_YOUR GOAL_: The result should be every line in the material below containing the string "dropdown".

_DATA FOR PROCESSING_:
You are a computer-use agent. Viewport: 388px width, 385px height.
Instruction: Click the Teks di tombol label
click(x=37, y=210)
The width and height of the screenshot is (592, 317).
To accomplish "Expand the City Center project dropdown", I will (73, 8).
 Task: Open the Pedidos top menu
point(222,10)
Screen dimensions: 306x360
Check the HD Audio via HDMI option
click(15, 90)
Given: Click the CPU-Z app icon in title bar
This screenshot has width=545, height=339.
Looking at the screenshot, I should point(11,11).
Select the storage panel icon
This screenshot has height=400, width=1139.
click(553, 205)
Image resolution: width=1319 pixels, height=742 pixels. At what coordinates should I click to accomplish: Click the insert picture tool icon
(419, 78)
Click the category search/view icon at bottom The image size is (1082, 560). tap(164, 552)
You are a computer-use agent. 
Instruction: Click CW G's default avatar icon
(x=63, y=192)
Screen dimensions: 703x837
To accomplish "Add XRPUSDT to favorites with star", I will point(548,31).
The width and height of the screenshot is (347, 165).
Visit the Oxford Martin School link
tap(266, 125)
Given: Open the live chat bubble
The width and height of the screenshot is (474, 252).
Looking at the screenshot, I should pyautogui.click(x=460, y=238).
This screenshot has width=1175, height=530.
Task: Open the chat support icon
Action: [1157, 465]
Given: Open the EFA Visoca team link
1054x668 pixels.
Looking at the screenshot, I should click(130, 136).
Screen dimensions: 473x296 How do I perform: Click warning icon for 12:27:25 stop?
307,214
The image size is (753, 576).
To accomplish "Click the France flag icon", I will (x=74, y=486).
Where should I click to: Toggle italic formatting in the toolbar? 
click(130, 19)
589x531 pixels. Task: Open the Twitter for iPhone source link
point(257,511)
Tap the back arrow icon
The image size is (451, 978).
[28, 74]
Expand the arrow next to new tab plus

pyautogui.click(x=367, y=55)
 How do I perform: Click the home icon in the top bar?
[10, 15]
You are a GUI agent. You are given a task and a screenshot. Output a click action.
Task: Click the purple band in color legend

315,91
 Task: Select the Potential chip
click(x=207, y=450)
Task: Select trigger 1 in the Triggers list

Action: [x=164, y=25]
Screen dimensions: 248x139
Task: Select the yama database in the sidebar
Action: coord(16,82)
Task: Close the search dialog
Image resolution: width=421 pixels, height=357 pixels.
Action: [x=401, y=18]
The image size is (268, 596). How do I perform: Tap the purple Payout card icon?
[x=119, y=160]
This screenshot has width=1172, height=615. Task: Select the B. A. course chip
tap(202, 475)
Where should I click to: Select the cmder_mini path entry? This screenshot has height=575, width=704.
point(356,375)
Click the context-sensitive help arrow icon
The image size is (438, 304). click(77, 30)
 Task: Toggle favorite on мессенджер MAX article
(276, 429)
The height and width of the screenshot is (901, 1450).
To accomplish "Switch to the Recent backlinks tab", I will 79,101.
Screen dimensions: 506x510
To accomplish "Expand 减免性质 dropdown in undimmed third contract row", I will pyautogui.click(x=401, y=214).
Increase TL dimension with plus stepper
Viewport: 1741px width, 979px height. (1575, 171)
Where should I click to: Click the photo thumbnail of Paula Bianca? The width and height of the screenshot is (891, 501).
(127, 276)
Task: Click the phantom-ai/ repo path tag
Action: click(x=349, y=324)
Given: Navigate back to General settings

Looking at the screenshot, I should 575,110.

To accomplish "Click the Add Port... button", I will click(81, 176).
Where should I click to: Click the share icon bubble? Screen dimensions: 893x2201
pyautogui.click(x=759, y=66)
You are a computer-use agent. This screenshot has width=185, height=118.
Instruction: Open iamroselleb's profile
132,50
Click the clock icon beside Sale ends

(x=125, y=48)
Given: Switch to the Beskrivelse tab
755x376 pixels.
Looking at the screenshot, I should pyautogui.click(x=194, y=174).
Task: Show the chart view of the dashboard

_THE COMPLETED TASK_:
To accomplish "Expand the City Center project dropdown", I will (73, 8).
To accomplish "Expand 减免性质 dropdown in undimmed third contract row", I will pyautogui.click(x=401, y=214).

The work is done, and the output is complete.